Aussichtsturm

Wer will eine Treppenstufe vom Hildesheimer Bismarckturm?

Hildesheim - Noch fehlen Spenden für die Sanierung des Aussichtsturms am Galgenberg, der vor 120 Jahren eingeweiht wurde. Und alle, die wissen wollen, was da genau passieren soll, sind am 27. April zu einer Besichtigung eingeladen.

Ihnen gehört eine Stufe des Turms: Vertreterinnen von Stadtführer-Gilde sowie den Kostümführern mit Architekt Heiko Kollien (Mitte) und Enzo Calvanico (rechts) vom Förderverein. Foto: Kathi Flau

Hildesheim - Der Bismarckturm soll saniert werden, das ist nichts Neues. Die Idee ist sogar schon mehrere Jahre alt, zu ihrer Umsetzung fand sich ein Förderverein zusammen, man plante und akquirierte Gelder – dann aber geriet das Projekt doch irgendwie ins Stocken. Zudem riss im Oktober vergangenen Jahres der Tod des beteiligten ehemaligen Stadtbaurats Thomas Kulenkampff eine Lücke in die Reihen des Vereins. Nun aber soll es wirklich an die Umsetzung gehen, verspricht Enzo Calvanico vom Förderverein, der das Ganze seinerzeit auch ins Rollen gebracht hatte.

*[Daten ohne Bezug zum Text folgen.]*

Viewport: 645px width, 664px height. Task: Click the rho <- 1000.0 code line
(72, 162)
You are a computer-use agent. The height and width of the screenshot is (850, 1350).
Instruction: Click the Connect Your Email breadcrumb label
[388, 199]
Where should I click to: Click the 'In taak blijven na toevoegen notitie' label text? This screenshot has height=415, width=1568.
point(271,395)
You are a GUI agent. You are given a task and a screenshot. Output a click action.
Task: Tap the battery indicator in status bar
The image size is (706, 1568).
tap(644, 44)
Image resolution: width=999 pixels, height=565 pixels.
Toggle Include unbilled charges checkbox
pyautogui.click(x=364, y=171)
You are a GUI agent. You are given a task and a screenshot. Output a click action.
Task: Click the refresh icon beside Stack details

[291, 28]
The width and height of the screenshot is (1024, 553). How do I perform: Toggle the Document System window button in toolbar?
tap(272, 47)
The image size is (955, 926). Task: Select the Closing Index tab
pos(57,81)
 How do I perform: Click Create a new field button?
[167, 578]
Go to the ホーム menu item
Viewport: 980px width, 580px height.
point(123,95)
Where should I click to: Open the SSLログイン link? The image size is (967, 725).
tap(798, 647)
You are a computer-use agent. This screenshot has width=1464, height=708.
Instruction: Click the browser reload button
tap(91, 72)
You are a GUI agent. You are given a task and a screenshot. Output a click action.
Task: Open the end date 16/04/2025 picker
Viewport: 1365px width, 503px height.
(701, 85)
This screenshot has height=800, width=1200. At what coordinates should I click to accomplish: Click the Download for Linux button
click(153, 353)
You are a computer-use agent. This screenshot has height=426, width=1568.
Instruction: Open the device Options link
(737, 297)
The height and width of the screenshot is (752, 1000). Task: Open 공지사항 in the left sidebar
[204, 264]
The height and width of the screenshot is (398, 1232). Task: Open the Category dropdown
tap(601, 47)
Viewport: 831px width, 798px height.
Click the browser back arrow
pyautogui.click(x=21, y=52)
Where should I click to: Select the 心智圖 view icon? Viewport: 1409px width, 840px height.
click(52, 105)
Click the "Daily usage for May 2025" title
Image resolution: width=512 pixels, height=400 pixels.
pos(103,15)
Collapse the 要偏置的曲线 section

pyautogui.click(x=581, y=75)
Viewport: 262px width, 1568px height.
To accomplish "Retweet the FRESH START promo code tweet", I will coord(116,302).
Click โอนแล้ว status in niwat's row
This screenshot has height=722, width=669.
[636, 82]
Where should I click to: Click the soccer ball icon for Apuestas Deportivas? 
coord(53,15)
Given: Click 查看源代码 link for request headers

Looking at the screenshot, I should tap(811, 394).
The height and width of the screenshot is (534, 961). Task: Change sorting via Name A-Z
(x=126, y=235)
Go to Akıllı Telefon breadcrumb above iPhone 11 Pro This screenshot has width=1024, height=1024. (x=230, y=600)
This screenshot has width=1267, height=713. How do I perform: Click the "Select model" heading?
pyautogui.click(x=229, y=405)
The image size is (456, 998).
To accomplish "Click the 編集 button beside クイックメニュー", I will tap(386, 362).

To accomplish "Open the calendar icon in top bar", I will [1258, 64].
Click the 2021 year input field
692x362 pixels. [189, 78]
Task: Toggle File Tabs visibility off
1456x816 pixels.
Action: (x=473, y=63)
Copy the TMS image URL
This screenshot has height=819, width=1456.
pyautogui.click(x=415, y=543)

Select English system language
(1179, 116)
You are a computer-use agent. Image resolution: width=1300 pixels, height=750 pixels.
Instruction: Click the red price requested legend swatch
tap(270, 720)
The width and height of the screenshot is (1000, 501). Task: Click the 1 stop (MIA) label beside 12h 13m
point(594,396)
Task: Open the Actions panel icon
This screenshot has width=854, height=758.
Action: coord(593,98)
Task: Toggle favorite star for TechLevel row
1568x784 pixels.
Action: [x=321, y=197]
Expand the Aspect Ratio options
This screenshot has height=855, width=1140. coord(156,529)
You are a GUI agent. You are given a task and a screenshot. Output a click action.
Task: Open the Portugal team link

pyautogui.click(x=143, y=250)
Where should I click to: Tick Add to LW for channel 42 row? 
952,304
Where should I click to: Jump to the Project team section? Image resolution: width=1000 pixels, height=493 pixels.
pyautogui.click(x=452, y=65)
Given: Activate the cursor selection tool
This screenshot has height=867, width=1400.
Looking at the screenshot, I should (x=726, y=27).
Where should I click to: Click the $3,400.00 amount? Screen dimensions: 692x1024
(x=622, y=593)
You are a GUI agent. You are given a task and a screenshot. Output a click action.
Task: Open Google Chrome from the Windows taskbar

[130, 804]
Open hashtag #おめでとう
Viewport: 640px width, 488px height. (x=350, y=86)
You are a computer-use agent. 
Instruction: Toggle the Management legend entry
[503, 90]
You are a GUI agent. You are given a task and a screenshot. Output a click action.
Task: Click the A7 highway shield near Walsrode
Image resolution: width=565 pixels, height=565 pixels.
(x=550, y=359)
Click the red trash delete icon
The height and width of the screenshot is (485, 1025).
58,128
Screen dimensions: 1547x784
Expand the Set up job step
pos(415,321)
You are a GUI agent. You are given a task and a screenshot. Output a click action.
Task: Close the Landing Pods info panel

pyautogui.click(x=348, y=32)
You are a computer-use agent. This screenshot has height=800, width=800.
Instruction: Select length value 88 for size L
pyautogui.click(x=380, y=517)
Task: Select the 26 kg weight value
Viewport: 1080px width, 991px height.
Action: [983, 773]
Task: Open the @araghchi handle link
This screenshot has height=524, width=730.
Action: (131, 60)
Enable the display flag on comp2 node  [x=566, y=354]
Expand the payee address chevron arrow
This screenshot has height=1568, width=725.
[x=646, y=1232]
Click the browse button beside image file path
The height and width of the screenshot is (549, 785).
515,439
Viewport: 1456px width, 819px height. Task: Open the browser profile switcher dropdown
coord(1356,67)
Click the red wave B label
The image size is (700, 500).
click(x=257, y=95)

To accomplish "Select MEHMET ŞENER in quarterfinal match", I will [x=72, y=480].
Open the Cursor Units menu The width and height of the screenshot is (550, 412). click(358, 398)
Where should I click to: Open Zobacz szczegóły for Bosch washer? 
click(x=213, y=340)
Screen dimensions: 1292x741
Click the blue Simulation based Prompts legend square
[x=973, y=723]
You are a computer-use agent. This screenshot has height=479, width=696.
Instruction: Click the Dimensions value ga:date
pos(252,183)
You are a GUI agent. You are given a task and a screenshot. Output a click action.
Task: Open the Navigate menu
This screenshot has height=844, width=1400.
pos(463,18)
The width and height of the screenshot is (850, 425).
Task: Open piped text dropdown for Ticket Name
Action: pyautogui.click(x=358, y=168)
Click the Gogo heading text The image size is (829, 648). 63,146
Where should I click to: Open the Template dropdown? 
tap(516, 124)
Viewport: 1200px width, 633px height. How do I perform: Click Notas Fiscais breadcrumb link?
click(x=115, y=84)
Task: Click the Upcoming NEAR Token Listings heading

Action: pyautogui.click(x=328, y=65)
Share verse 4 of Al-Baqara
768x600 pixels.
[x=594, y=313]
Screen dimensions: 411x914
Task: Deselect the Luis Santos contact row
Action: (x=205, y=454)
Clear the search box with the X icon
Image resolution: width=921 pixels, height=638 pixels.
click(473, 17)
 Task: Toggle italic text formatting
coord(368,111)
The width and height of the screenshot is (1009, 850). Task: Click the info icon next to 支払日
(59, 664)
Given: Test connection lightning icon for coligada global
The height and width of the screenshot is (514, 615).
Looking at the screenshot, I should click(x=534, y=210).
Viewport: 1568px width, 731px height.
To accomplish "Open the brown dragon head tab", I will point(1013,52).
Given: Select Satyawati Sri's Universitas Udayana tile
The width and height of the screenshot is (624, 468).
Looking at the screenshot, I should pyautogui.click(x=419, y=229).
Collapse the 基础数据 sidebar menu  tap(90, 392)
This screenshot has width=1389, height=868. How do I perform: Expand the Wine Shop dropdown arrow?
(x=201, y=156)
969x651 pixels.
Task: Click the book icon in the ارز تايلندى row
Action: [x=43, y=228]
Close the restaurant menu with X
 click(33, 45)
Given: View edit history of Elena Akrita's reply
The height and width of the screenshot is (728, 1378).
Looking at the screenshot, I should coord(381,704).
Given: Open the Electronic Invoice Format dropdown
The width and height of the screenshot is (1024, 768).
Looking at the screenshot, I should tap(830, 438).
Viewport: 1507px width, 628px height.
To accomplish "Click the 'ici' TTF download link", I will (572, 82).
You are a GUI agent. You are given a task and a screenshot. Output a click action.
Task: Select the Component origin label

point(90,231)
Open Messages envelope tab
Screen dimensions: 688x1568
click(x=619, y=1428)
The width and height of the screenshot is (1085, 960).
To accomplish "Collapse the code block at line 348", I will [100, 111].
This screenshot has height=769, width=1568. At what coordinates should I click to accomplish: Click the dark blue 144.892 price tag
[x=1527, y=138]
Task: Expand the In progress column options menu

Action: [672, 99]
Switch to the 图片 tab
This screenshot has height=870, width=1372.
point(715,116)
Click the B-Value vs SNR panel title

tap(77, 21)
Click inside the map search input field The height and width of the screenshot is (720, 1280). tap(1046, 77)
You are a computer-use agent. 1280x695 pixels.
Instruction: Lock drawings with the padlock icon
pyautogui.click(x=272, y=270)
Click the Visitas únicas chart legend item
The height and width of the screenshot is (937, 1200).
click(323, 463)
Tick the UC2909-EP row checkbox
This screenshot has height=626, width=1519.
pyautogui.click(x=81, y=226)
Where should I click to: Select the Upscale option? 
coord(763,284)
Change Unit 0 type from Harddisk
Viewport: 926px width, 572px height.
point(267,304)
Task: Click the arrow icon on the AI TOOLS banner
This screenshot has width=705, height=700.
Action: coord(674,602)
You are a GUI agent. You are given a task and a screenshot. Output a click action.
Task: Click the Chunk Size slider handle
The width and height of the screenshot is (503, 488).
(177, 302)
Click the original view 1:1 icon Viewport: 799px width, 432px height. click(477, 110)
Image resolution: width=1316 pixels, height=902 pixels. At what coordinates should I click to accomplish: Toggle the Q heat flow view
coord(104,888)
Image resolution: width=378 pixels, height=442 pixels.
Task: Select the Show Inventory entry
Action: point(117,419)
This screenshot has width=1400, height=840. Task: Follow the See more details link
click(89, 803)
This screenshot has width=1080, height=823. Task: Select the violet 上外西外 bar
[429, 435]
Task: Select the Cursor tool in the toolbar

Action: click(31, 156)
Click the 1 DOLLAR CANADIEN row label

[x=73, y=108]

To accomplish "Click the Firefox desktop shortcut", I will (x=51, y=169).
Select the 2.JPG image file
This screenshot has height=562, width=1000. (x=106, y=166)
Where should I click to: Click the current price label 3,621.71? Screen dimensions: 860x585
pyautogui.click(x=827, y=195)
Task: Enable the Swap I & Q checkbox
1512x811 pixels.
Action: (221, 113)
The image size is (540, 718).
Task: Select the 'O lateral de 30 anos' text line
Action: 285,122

Allerdings kostet so eine Sanierung viel Geld, genauer gesagt rund 200.000 Euro, wie Architekt und Planer Heiko Kollien schätzt. Davon sollen die oberen beiden Geschossdecken instand gesetzt werden, die Treppenanlage soll ihre dringend benötigte Sanierung bekommen und der Ausstieg zur Aussichtsplattform muss witterungssicher gemacht werden. „Da regnet es momentan nämlich rein“, sagt Kollien. Zudem wolle man die Wände im Innenbereich so beschichten, dass sie gegen Graffiti geschützt sind.

Sanierungskonzept ist bereits reduziert worden

Bei den Plänen handelt es sich um eine reduzierte Variante des ursprünglichen Sanierungsumfangs, der noch weitere Maßnahmen umfasst, aber auch die doppelte Summe an Investitionen verschlungen hätte, nämlich rund 400.000 Euro.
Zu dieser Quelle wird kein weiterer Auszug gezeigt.